**The exercise**
Copy out everything in the listing below from the line containing "Given: Open the 营业门店数 160,559 card" down to the line containing "Given: Click 编辑 link in row 1", both included, and leave the pictures out of your answer.

**Data extract**
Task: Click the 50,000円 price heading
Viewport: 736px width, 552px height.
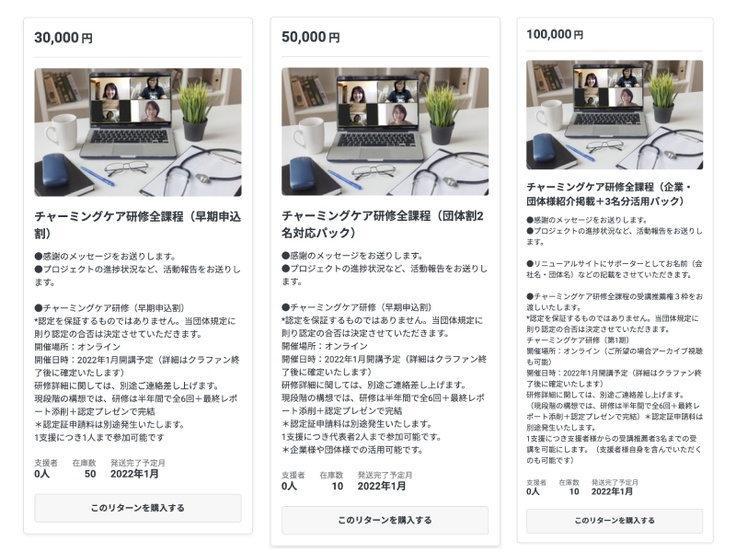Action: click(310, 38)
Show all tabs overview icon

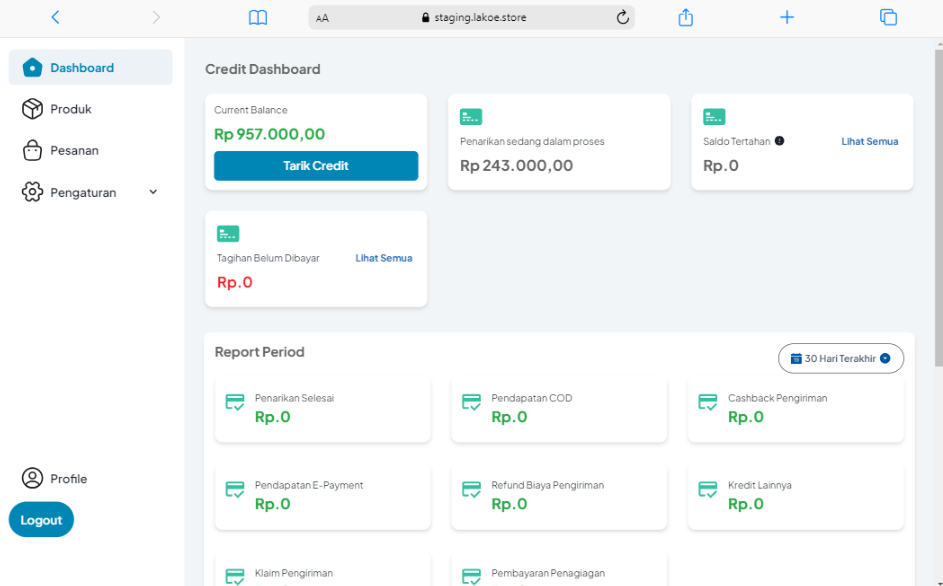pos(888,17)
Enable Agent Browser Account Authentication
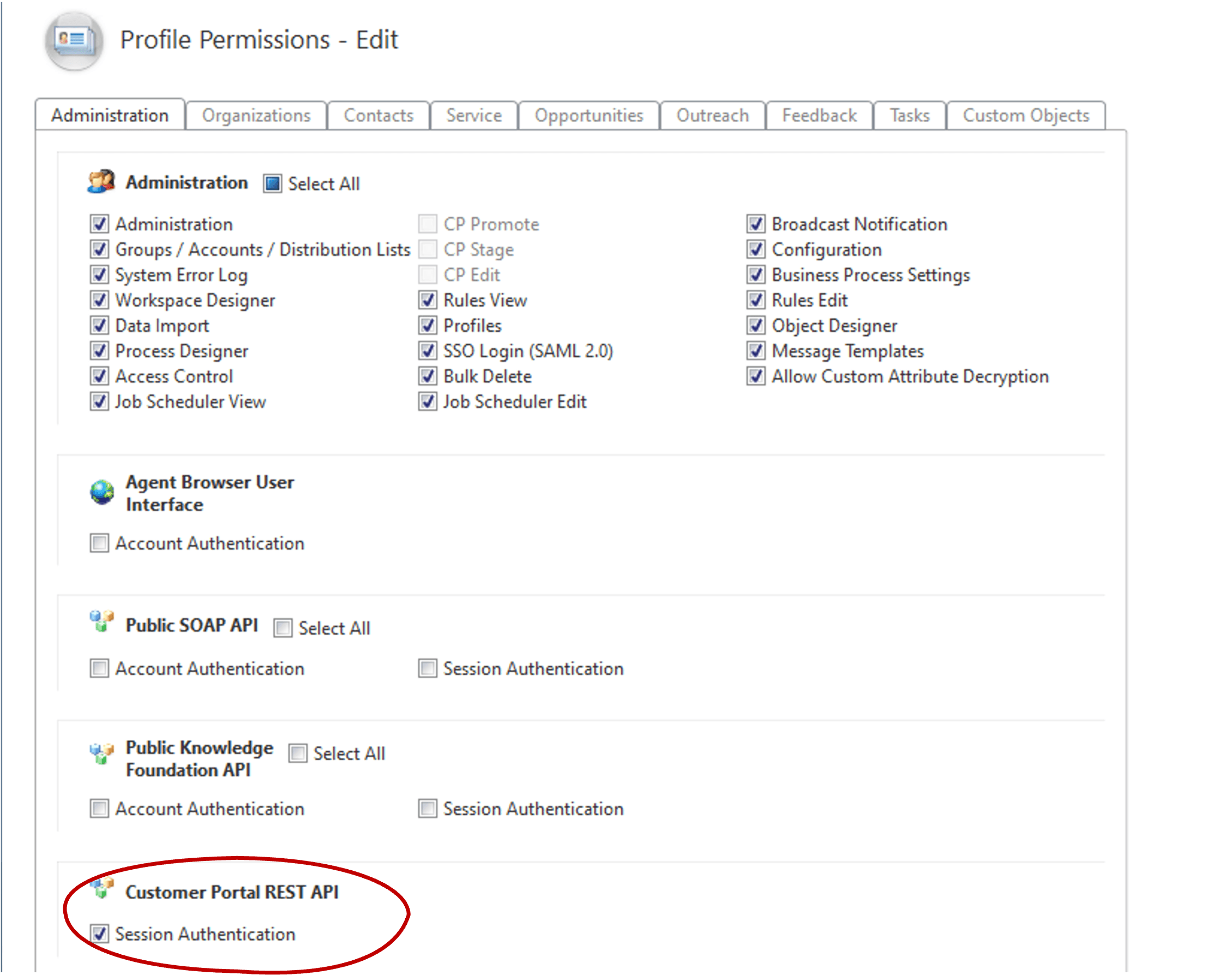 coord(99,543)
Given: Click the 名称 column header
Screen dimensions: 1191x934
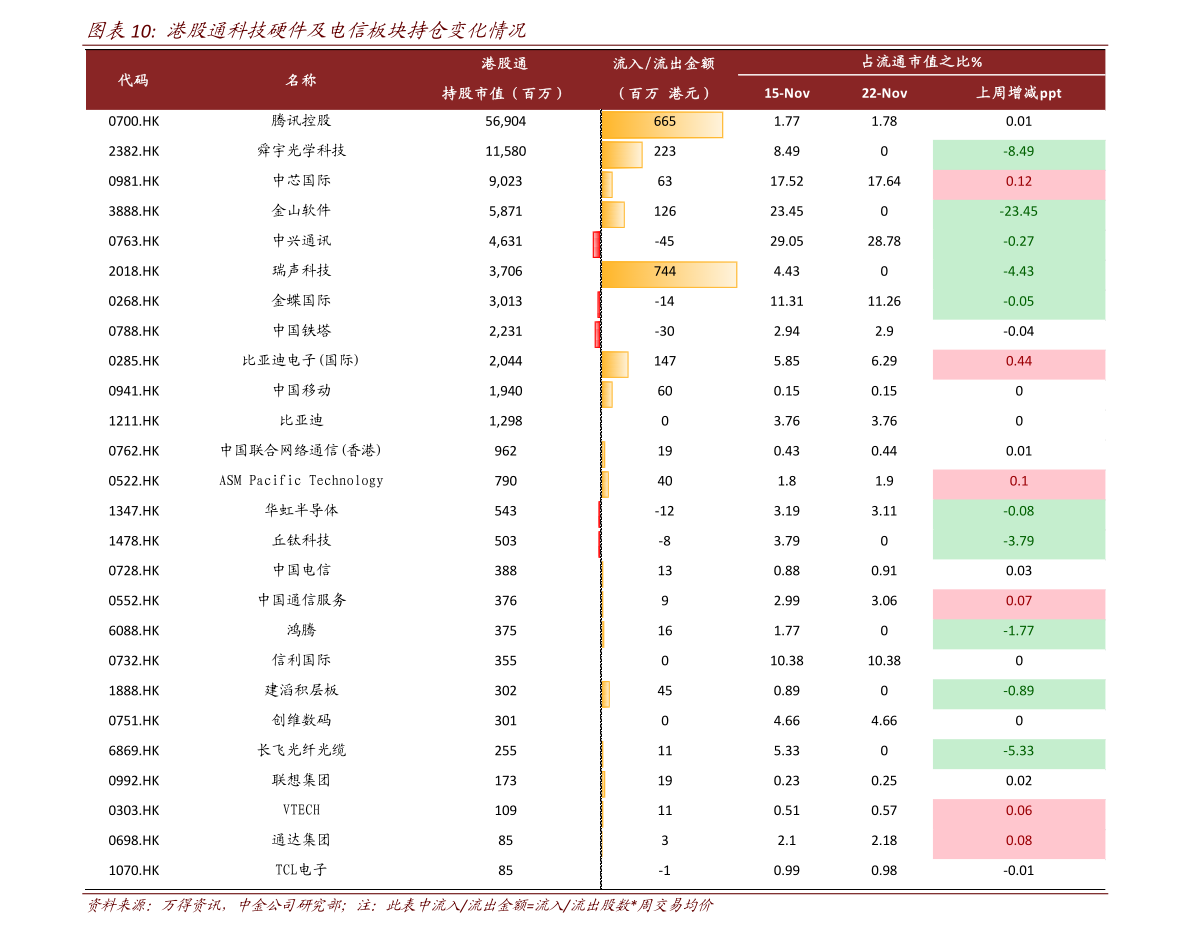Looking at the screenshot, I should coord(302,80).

* * *

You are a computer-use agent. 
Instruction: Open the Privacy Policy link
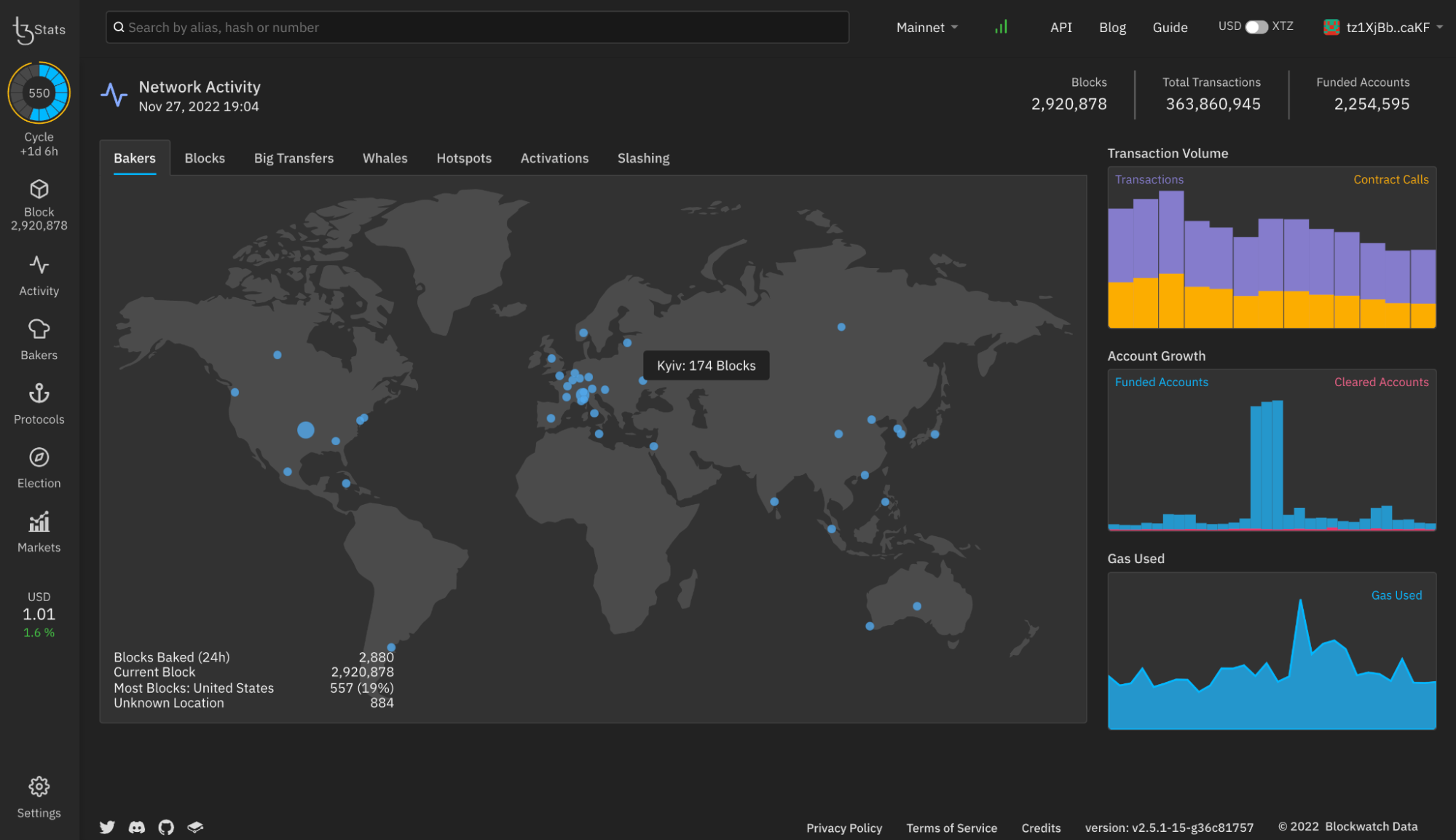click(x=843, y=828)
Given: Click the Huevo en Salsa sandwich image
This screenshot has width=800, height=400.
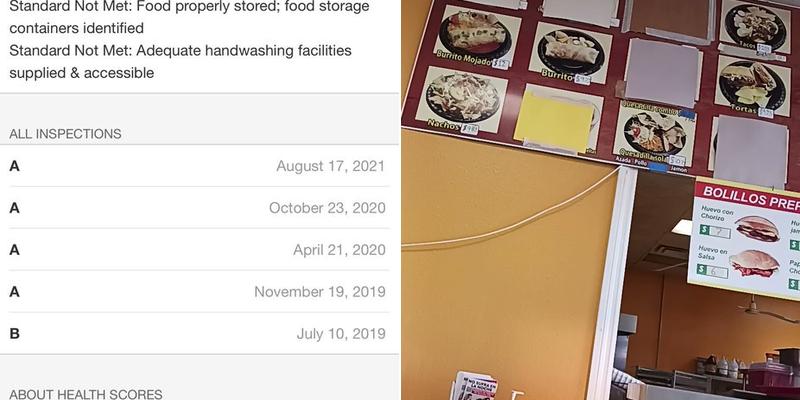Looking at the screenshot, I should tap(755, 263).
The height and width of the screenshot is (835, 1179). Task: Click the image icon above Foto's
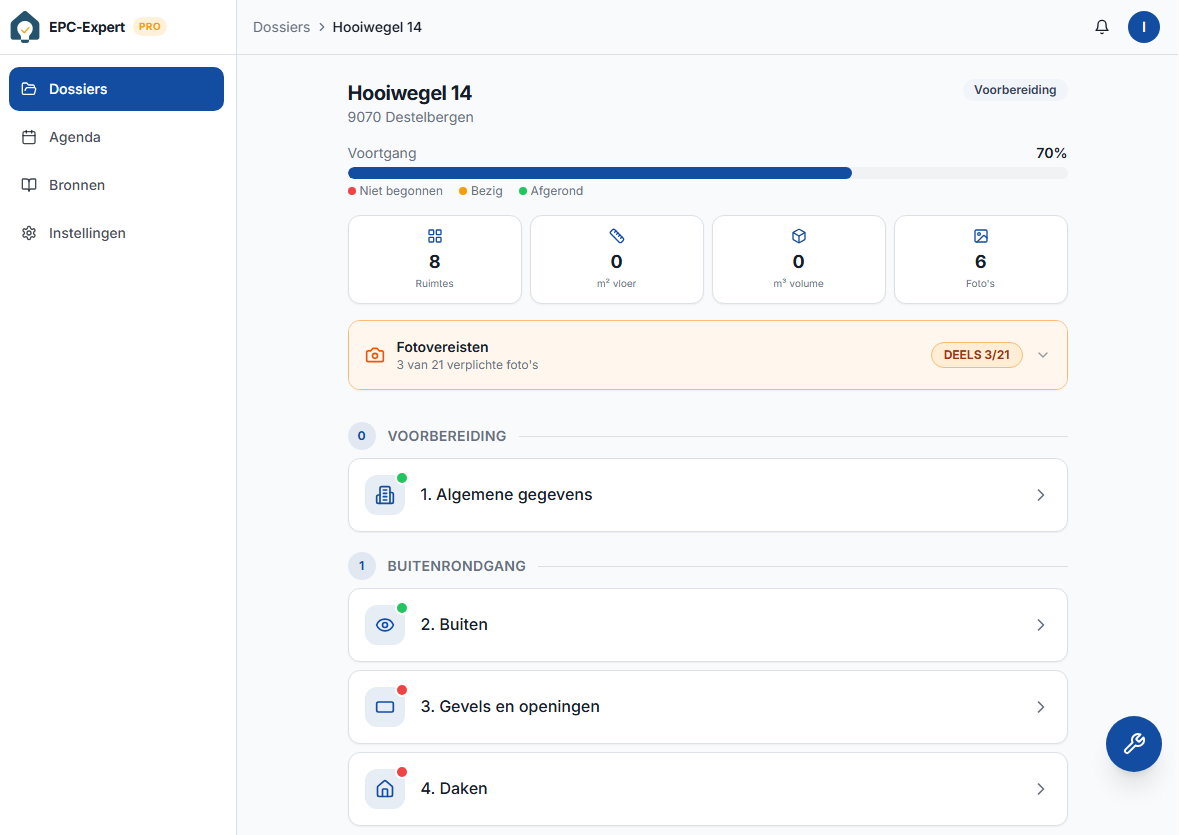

==

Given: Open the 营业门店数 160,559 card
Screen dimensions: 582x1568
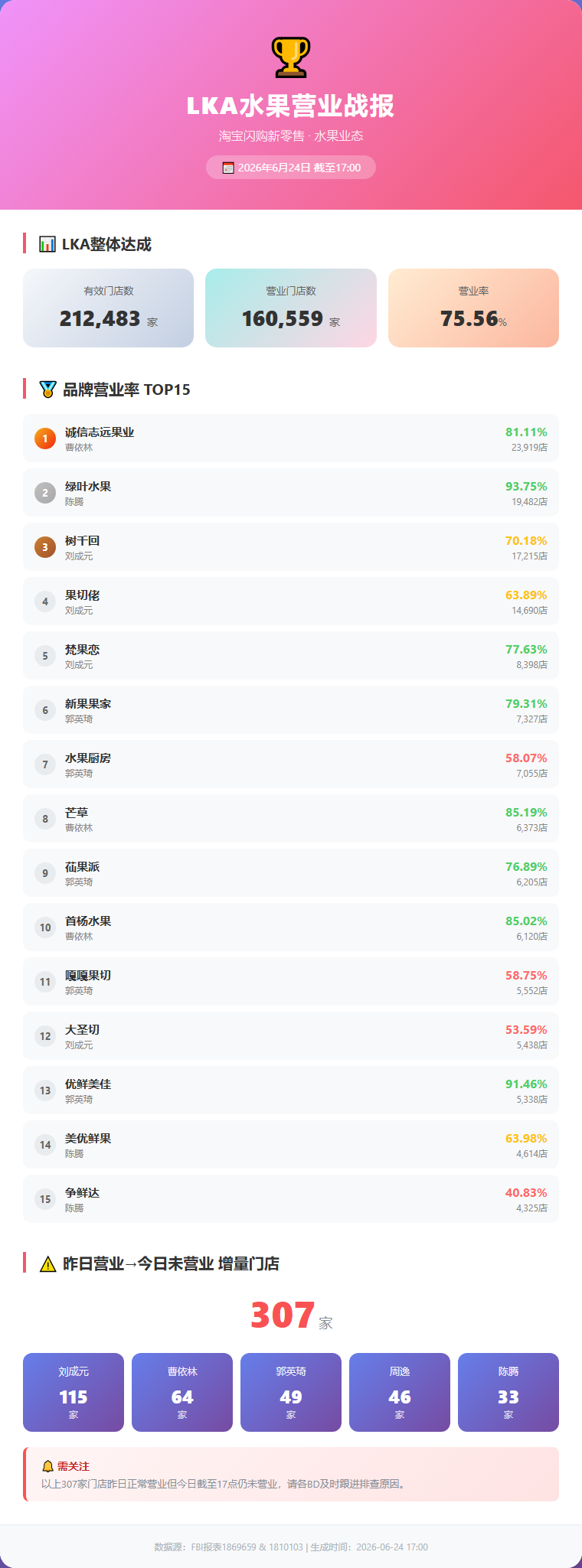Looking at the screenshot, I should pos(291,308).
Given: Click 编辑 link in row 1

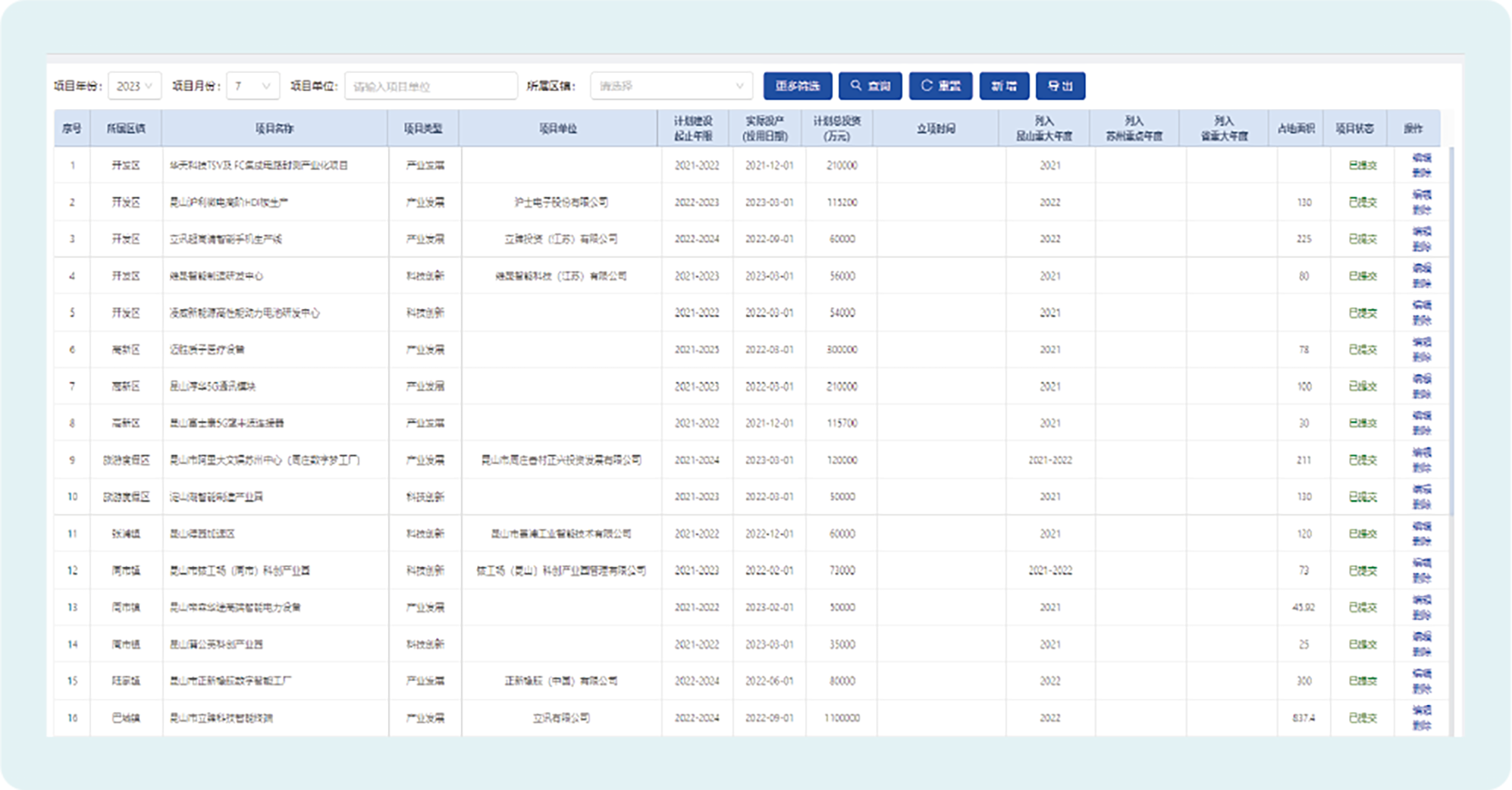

**Result for this exercise**
Given: Open the 营业门店数 160,559 card
Screen dimensions: 582x1568
Looking at the screenshot, I should pos(291,308).
Given: Click 编辑 link in row 1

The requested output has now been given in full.